- [Work item] Please restate, word for word, each line from the one containing "1568x783 pixels." through the end of the entries below.

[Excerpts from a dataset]

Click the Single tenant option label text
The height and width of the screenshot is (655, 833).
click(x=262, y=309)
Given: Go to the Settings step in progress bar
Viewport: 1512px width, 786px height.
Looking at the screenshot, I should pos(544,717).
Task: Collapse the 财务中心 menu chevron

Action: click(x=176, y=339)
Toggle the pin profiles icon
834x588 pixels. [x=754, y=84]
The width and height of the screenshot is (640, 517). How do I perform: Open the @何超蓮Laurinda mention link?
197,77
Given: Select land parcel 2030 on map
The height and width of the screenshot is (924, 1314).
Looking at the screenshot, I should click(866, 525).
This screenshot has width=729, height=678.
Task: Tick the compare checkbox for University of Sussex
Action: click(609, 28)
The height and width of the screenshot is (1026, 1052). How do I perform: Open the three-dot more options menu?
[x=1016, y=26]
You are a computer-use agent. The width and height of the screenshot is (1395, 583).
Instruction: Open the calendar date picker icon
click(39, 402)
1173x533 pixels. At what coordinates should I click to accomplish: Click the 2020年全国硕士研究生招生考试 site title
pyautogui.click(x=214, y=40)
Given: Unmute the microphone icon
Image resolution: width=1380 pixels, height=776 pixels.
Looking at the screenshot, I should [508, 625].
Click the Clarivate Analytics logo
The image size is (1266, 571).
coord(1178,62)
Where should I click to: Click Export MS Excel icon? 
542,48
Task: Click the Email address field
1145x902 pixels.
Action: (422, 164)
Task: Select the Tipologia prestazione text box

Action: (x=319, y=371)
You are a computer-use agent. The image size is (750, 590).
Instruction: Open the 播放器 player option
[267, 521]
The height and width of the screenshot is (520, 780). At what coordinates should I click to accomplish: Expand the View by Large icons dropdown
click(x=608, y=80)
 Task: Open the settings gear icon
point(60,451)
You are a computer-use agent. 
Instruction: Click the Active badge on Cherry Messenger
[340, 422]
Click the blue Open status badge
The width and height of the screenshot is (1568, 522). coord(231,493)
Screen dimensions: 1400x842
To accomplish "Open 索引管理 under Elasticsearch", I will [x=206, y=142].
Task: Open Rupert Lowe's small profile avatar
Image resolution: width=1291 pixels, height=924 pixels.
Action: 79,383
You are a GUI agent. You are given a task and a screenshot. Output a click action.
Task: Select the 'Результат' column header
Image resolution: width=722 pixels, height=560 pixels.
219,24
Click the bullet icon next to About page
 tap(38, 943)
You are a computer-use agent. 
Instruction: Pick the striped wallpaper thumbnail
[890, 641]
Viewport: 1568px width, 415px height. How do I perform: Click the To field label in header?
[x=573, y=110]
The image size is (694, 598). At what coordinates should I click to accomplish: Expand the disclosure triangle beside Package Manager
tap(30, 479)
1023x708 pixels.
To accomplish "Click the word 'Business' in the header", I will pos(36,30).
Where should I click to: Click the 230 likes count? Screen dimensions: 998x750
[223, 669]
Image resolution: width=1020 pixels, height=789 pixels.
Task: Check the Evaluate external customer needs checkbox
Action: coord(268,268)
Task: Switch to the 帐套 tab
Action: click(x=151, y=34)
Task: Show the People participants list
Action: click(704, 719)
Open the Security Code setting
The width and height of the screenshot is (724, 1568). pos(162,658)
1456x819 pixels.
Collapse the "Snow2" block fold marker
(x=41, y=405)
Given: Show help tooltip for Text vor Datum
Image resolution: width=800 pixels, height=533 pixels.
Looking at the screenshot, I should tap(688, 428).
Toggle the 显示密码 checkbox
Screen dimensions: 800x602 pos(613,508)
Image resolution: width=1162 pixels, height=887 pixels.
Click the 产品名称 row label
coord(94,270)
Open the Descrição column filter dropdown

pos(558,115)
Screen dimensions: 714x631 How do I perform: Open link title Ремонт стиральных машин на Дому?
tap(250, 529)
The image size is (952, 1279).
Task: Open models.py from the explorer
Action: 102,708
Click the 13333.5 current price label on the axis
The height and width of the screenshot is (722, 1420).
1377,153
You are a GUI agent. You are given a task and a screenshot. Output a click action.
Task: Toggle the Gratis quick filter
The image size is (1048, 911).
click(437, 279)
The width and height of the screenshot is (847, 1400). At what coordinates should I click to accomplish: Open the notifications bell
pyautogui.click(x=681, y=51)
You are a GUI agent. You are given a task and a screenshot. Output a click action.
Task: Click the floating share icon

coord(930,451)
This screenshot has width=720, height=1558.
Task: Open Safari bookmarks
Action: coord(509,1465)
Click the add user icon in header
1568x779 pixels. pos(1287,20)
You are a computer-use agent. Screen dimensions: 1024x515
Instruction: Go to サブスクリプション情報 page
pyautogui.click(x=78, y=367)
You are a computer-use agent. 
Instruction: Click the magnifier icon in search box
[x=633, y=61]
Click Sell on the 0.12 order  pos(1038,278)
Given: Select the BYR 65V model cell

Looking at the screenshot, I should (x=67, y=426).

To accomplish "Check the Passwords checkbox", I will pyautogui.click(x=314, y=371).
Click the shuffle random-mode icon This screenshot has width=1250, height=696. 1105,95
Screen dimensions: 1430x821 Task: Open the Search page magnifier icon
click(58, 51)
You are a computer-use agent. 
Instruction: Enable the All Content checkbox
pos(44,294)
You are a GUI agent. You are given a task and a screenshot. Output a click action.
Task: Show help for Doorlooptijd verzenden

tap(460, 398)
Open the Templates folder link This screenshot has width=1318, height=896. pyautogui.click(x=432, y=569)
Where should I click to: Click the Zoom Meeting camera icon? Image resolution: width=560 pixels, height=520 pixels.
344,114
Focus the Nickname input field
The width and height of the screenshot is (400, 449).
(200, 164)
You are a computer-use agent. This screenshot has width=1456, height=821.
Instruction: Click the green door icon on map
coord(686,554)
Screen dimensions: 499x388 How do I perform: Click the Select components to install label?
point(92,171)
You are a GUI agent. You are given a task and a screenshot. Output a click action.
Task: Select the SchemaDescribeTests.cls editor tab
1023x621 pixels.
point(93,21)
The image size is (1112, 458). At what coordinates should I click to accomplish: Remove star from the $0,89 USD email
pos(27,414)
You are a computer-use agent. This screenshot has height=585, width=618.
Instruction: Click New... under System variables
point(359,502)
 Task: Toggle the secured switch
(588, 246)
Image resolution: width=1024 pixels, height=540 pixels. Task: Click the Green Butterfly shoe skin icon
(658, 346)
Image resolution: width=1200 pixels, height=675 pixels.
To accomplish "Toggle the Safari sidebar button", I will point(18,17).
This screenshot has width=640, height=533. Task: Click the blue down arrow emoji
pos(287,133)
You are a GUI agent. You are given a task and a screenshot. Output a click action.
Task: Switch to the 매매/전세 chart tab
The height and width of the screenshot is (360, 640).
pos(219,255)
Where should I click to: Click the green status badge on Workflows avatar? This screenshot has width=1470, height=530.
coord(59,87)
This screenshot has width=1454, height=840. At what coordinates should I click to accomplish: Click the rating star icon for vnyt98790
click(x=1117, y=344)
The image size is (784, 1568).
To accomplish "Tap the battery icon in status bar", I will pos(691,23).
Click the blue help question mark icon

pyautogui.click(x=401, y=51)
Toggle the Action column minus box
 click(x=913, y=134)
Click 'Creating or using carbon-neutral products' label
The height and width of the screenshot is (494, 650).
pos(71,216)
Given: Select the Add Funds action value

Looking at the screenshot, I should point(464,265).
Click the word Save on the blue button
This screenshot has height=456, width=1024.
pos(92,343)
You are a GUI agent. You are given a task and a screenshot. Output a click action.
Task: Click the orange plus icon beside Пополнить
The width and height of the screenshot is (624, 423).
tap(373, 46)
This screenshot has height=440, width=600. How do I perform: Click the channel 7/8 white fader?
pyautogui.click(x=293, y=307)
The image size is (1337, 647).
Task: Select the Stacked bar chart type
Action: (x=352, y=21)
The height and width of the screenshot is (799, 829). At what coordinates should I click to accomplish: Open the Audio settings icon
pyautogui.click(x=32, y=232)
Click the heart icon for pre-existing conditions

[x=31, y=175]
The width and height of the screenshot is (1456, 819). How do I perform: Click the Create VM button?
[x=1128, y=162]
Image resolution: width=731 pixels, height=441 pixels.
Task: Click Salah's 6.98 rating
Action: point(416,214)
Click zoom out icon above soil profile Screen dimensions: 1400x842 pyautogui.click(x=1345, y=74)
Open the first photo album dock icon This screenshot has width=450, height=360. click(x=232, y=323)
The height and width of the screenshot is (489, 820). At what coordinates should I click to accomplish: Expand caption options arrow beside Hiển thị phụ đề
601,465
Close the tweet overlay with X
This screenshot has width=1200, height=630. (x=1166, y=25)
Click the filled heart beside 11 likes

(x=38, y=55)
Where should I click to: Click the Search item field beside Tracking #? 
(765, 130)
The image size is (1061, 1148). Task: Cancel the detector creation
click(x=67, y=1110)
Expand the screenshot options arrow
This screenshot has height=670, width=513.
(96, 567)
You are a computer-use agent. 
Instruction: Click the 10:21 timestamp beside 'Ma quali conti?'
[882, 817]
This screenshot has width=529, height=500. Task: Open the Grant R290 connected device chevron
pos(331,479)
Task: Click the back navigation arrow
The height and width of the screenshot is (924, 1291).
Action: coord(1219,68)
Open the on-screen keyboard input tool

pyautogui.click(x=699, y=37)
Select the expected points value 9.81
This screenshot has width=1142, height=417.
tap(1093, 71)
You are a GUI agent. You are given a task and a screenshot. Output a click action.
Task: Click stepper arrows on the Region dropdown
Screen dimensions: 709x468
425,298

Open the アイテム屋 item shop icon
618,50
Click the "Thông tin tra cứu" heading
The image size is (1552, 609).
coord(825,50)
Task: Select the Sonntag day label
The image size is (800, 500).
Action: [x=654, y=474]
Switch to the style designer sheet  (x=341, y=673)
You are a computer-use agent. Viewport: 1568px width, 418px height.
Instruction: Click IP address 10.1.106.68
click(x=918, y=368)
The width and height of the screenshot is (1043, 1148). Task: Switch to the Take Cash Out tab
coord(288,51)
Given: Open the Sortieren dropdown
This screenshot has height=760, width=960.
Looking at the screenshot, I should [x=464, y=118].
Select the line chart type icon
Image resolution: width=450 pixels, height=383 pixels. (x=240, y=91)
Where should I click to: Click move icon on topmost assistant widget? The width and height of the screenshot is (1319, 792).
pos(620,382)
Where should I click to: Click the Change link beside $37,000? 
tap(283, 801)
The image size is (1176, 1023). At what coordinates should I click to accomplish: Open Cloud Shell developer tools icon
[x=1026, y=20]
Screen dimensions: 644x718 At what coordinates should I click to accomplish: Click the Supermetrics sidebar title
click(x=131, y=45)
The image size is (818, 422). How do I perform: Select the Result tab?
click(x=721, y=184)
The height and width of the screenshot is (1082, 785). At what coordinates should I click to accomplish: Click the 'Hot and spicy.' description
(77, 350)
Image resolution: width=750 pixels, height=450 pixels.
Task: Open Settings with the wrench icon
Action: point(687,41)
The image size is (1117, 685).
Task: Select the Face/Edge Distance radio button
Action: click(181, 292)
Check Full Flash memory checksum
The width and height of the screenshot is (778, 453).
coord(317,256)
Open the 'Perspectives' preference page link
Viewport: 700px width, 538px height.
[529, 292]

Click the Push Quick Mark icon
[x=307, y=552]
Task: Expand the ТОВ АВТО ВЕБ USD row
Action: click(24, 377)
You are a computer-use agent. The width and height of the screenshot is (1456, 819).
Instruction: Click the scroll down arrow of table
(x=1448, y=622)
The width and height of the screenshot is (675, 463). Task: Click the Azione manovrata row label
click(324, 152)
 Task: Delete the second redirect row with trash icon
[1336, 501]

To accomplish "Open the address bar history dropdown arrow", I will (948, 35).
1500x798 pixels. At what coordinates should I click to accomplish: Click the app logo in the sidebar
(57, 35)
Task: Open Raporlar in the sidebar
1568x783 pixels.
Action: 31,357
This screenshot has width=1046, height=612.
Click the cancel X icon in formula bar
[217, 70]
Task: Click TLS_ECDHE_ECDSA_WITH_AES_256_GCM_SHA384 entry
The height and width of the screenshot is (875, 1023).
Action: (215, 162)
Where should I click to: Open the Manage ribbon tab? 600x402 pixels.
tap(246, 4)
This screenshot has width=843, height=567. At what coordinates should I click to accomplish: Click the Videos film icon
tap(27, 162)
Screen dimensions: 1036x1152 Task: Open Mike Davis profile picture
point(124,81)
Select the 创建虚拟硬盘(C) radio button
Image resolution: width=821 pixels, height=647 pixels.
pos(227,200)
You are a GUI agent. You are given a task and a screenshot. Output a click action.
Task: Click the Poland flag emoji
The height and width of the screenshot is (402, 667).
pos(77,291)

- [Answer box]
1568x783 pixels.
Action: 31,357
This screenshot has width=1046, height=612.
Click the cancel X icon in formula bar
[217, 70]
Task: Click TLS_ECDHE_ECDSA_WITH_AES_256_GCM_SHA384 entry
The height and width of the screenshot is (875, 1023).
Action: (215, 162)
Where should I click to: Open the Manage ribbon tab? 600x402 pixels.
tap(246, 4)
This screenshot has width=843, height=567. At what coordinates should I click to accomplish: Click the Videos film icon
tap(27, 162)
Screen dimensions: 1036x1152 Task: Open Mike Davis profile picture
point(124,81)
Select the 创建虚拟硬盘(C) radio button
Image resolution: width=821 pixels, height=647 pixels.
pos(227,200)
You are a GUI agent. You are given a task and a screenshot. Output a click action.
Task: Click the Poland flag emoji
The height and width of the screenshot is (402, 667).
pos(77,291)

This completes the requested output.